# Right of abode



## candyann (Jul 8, 2013)

In my own research for this topic I found that there was very little information on it and most of it was old. This is what happened with my application for a Certificate of Entitlement to the Right of Abode (which I will henceforth abbreviate!) 

Some other people may be in my position and that is, although I am eligible to apply for a British passport I prefer not to do so. I do not personally want an additional passport. This is an individual decision and I understand that others choose differently; I am only offering my experience as a practical help, because it apparently doesn't come up.

I sent off my passport and the evidence of my RoA (British naturalization certificate) 3 weeks ago yesterday (oh, and the fee of course). Today I got my documents back in the mail. The passport is now endorsed with the CoE to RoA. The explanatory letter states that this is means I am "now free from UK immigration control, does not need to obtain leave from an immigration officer to enter the UK and may live and work here without restriction. When returning to the UK at a seaport or airport where passengers go through immigration control in separate channels, the holder may use the channel marked 'British/E.U. Passports'."

I just wanted to let anyone know who would, for whatever reasons, prefer to prove your RoA by something in your non-British passport, that this is an alternative to a British passport. It costs more than a passport but that was not the issue for me. It took 3 weeks, did not require an interview, did not require any references, and did not require me to send in any other passports other than the one I was getting endorsed, obviously. It was by far the simplest, quickest, and most painless process I have ever gone through with the HO, and the only one that made me feel validated rather than angry and drained.

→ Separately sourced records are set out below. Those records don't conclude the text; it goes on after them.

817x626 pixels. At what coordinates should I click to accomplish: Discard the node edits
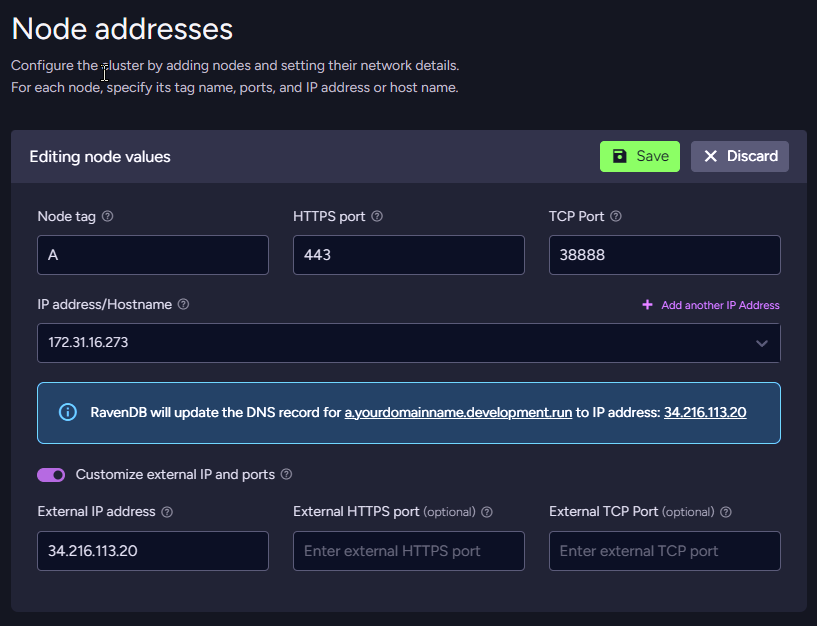click(740, 156)
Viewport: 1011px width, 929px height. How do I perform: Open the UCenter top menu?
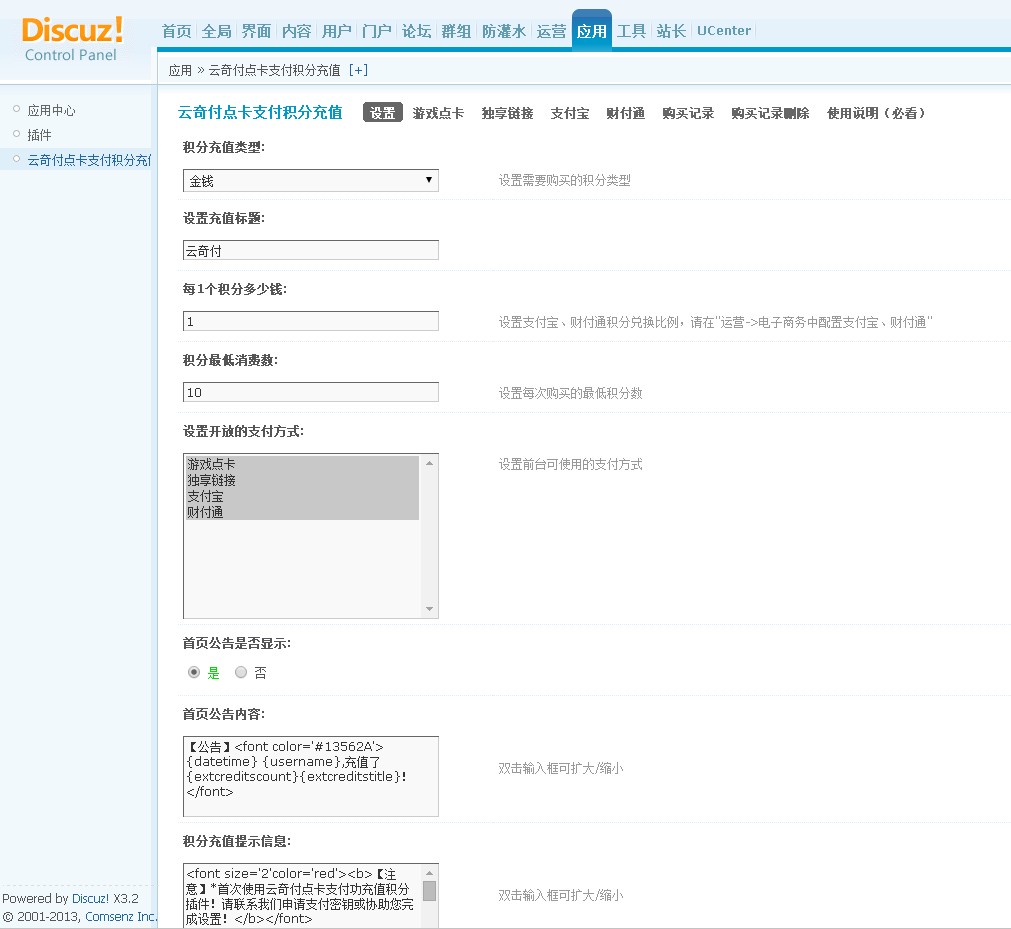pyautogui.click(x=724, y=31)
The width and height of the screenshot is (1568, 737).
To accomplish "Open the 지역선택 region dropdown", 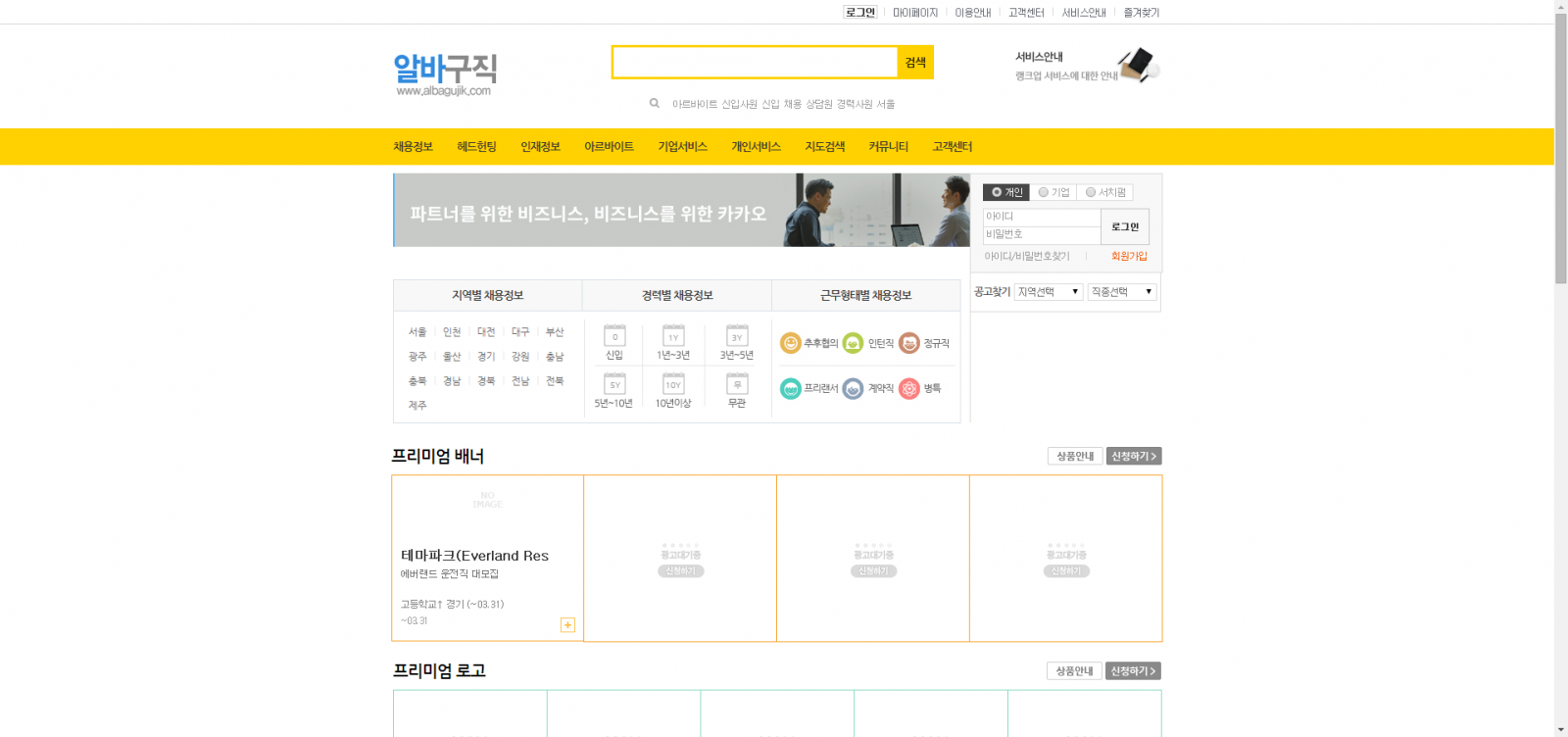I will tap(1049, 292).
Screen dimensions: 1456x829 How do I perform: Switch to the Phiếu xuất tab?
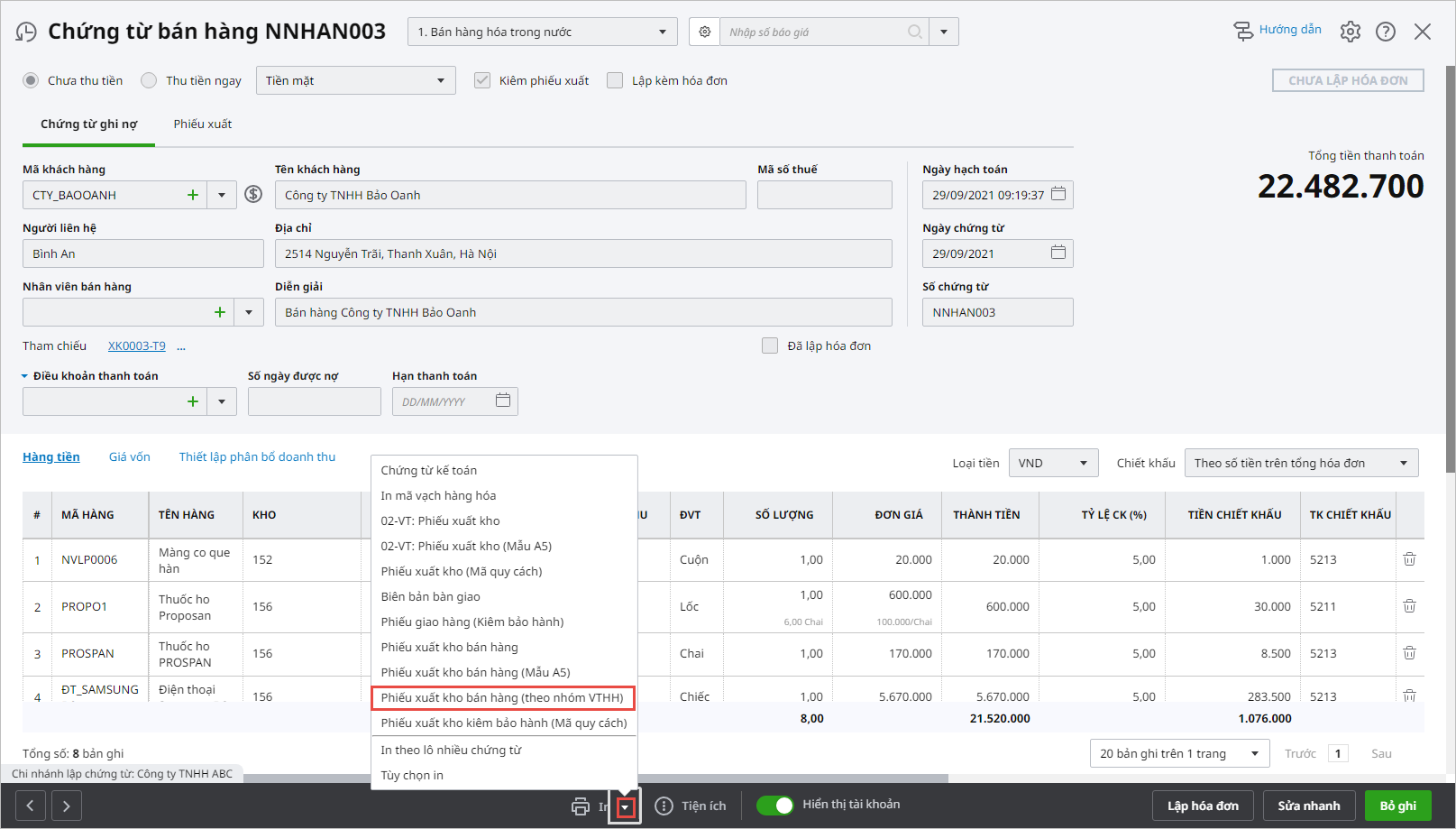coord(203,124)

I am by no means discouraging anyone who is eligible for a British passport from applying for one; I am merely sharing my very positive experience with an alternative. Goodness knows, I have had negative experiences to share. Lots of people can help with all the pros of a passport, but this information was not available for me when I searched for it, so just in case someone wants it in the future, I hope it helps.


----------



## Joppa (Sep 7, 2009)

Certificate of Entitlement for ROA is still available, but is no longer issued to those who have taken out British passport. 
It has little practical difference to having British passport in UK, but when travelling in Europe, you won't be regarded as EU national by most border agents therefore cannot benefit from EU freedom of movement, and will be subject to rules for holders of your passport. So you have great difficulty in working or living long-term without a visa, and your stay in Schengen countries is likely to be limited to 90-in-180 days. If your nationality requires a Schengen visa, you may have to get one.


----------



## candyann (Jul 8, 2013)

Thanks, Joppa.

Yes, there are many advantages to having a British passport, and you are right that you can now have only one or the other. My personal preference was not to have one, as I don't plan to live in Europe and my passport never gets a moment's glance at an EU border crossing (except the UK of course). If those were my requirements, I would have made a different decision. I just couldn't find any recent processing times for CoE to RoA, so I thought it might help anyone else in my situation.


----------



## beissan (Oct 16, 2014)

Hi mates !!
I found this topis suddenly , I was realy surprised ( if it means what I am thinking )
Dear Joppa, Can I apply for certificate of entailtment for my daughter?? how much time will it take !!!!!!!!! pleaaaaase Joppa I am waiting !!!!! I dn't care how much it costs just tell me if my daughter is eligible for it , and how much time will it take 
this topic raises my hopes !!!!!


----------



## Joppa (Sep 7, 2009)

Beissan

Please repeat here why you think your daughter is entitled to right of abode. Give full details of her parentage, where she was born, her age etc.


----------



## beissan (Oct 16, 2014)

I am british , my husband is Algerian , she was born in ALgeria , she is 2 years old now !


----------



## Joppa (Sep 7, 2009)

How did you get your British citizenship. Born in UK?


----------



## beissan (Oct 16, 2014)

yes , my mother is british and I was born there in 1990. 
I couldn't find any prcessing time for it any where !!!!


----------



## Joppa (Sep 7, 2009)

Then your daughter is British by descent and is entitled to British passport. They no longer give right of abode endorsement to British citizens.


----------



## beissan (Oct 16, 2014)

aaaaaaaaaaaaaaaa no way !!! 
i am realy disappionted!
Can you tell me for how long should the money stay in the bank account (( to apply fr visitor visa for my daughter)) .
and will it be a problem if the money stay for short period ???? (since she is british , I guess they will not refuse a visa fr her )) what do you think?


----------



## Joppa (Sep 7, 2009)

They won't issue a visa for British citizen. You have to get her passport.


----------



## beissan (Oct 16, 2014)

Are you sure ??? 
I thought it is ok!!! and when we go to uk I apply for her passport !!
please are you sure ????


----------



## Joppa (Sep 7, 2009)

Yes I am sure. It's obvious she is a British citizen. No doubt about it. Just through your birth certificate and her birth certificate.


----------



## beissan (Oct 16, 2014)

it is difficult to find someone t sign her photo . but may be they can issue her a visit visa , why not?


----------



## Joppa (Sep 7, 2009)

They won't and shouldn't issue a visa for British citizen. You have to state her parentage and their nationality on the application and they will know she is a dual British citizen.
Have you contacted British passport enquiry line about countersignatory?


----------



## beissan (Oct 16, 2014)

a member from the forum is telling me that I can take her with shwing her birth certificate and passport and mine as well and explain that she is british then I have her passport in UK !! 
check my thread ' british passport " please and explain for me dear Joppa pleeease


----------



## Joppa (Sep 7, 2009)

I will close this thread and continue discussion on your other thread.


----------